In [None]:

import torch
import torch.nn as nn
import torch.nn.functional as F
import torch.optim as optim
import torch.utils.data as data

import torchvision.transforms as transforms
import torchvision.datasets as datasets

from sklearn import metrics
from sklearn import decomposition
from sklearn import manifold
import tqdm as tqdm

import matplotlib.pyplot as plt
import seaborn as sns
import numpy as np
import pandas as pd


import copy
import random
import time


def calculate_accuracy(y_pred, y):
    top_pred = y_pred.argmax(1, keepdim=True)
    correct = top_pred.eq(y.view_as(top_pred)).sum()
    acc = correct.float() / y.shape[0]
    return acc

def train(model, iterator, optimizer, criterion, device):

    epoch_loss = 0
    epoch_acc = 0

    model.train()

    for (x, y) in tqdm.tqdm(iterator, desc="Training", leave=False):

        x = x.to(device)
        y = y.to(device)

        optimizer.zero_grad()

        y_pred = model(x)

        loss = criterion(y_pred, y)

        acc = calculate_accuracy(y_pred, y)

        loss.backward()

        optimizer.step()

        epoch_loss += loss.item()
        epoch_acc += acc.item()

    return epoch_loss / len(iterator), epoch_acc / len(iterator)

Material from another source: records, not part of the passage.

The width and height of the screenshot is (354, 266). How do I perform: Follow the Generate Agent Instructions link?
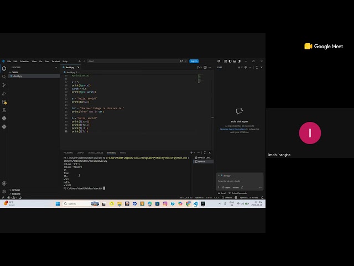tap(233, 129)
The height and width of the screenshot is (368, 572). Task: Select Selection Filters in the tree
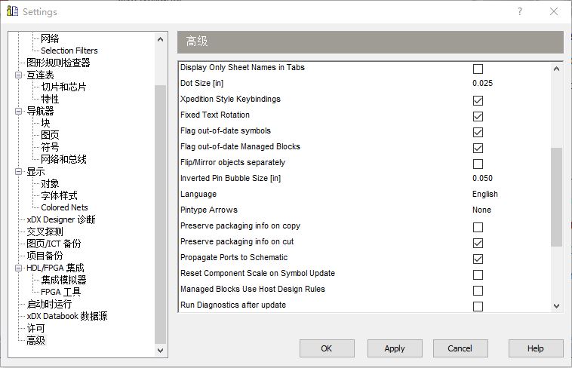tap(69, 51)

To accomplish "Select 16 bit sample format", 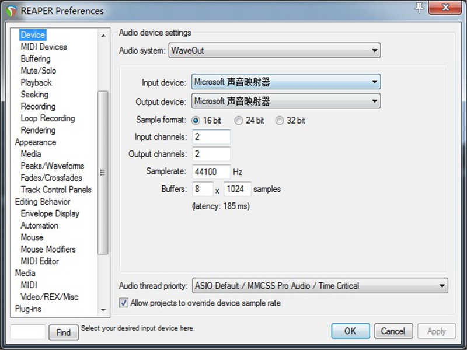I will click(x=196, y=121).

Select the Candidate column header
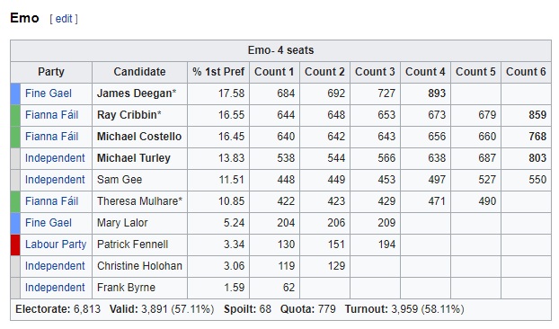click(x=140, y=72)
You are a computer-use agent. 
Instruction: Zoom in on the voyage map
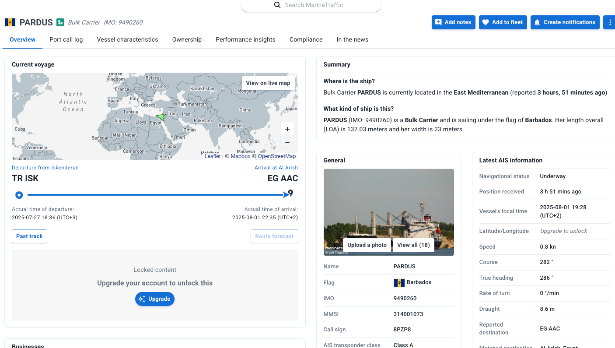point(287,129)
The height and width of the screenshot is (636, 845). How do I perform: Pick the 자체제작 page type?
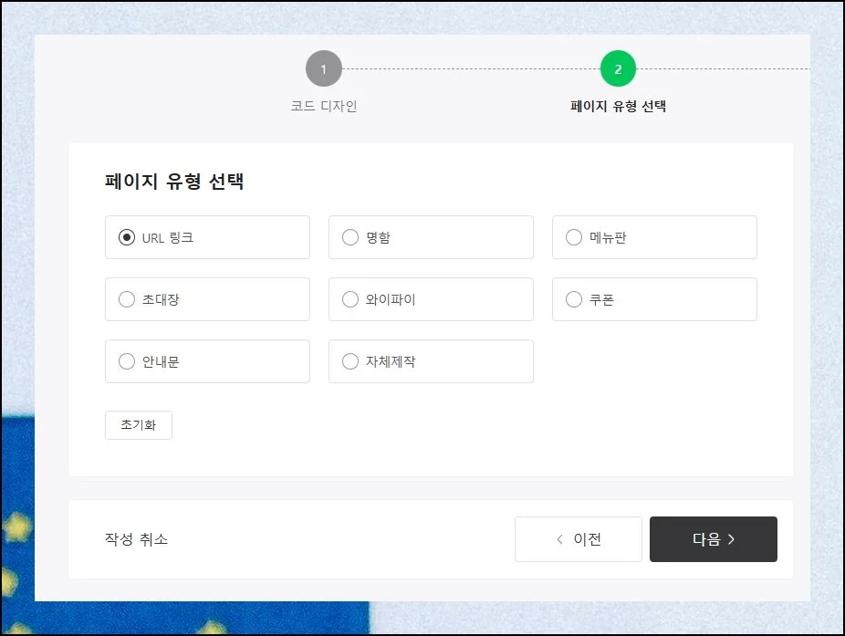click(x=350, y=361)
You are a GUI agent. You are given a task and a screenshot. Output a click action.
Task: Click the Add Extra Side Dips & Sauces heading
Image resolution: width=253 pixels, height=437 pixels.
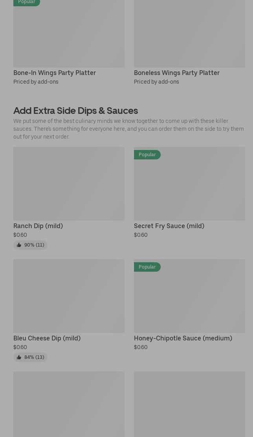[75, 110]
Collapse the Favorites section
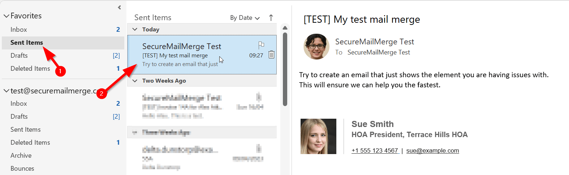 pyautogui.click(x=6, y=16)
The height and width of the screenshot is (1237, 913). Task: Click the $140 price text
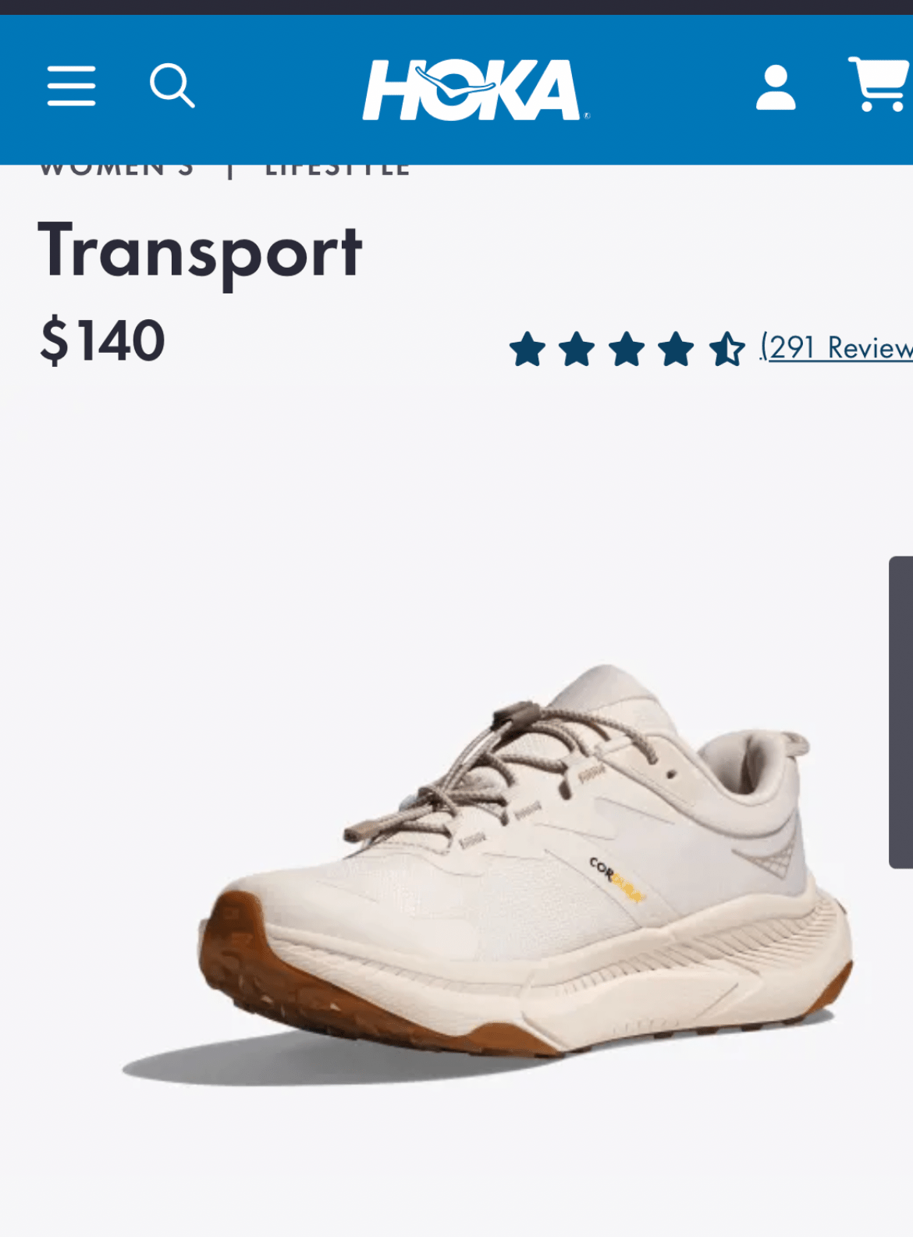(x=102, y=341)
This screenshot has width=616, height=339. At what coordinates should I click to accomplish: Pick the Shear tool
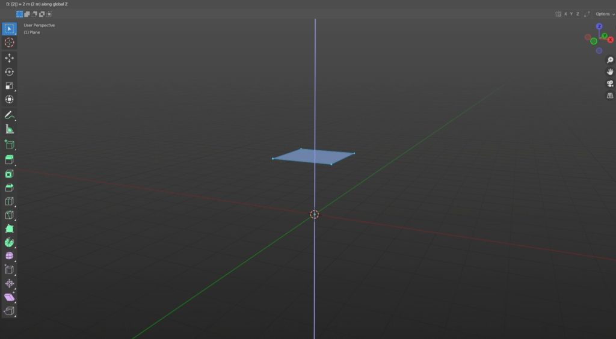(x=9, y=298)
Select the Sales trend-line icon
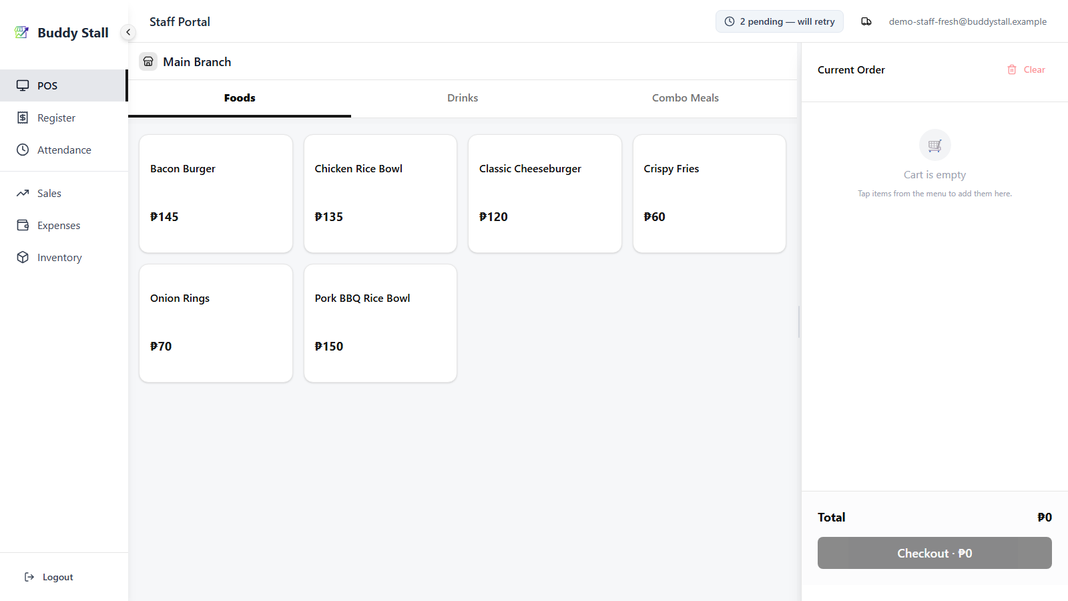This screenshot has height=601, width=1068. point(23,193)
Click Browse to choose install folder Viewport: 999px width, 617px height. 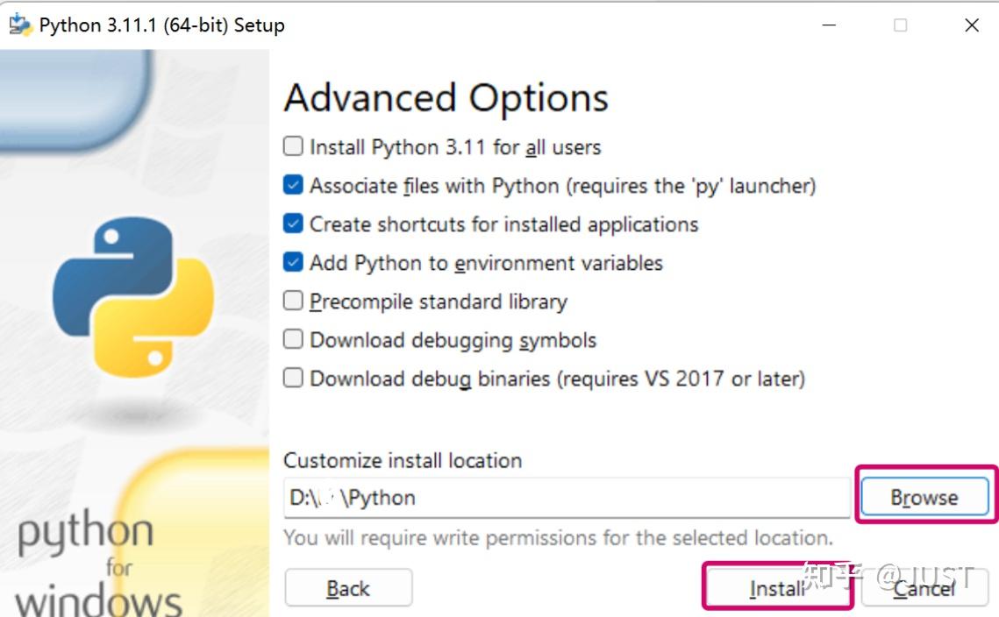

def evaluate(model, iterator, criterion, device):

    epoch_loss = 0
    epoch_acc = 0

    model.eval()
    num_classes = dict()

    with torch.no_grad():

        for (x, y) in tqdm.tqdm(iterator, desc="Evaluating", leave=False):

            x = x.to(device)
            y = y.to(device)

            y_pred = model(x)
            top_pred = y_pred.argmax(1).cpu().data.numpy()
            for c in top_pred:
                if c not in num_classes:
                    num_classes[c] = 1
                else:
                    num_classes[c] += 1

            loss = criterion(y_pred, y)

            acc = calculate_accuracy(y_pred, y)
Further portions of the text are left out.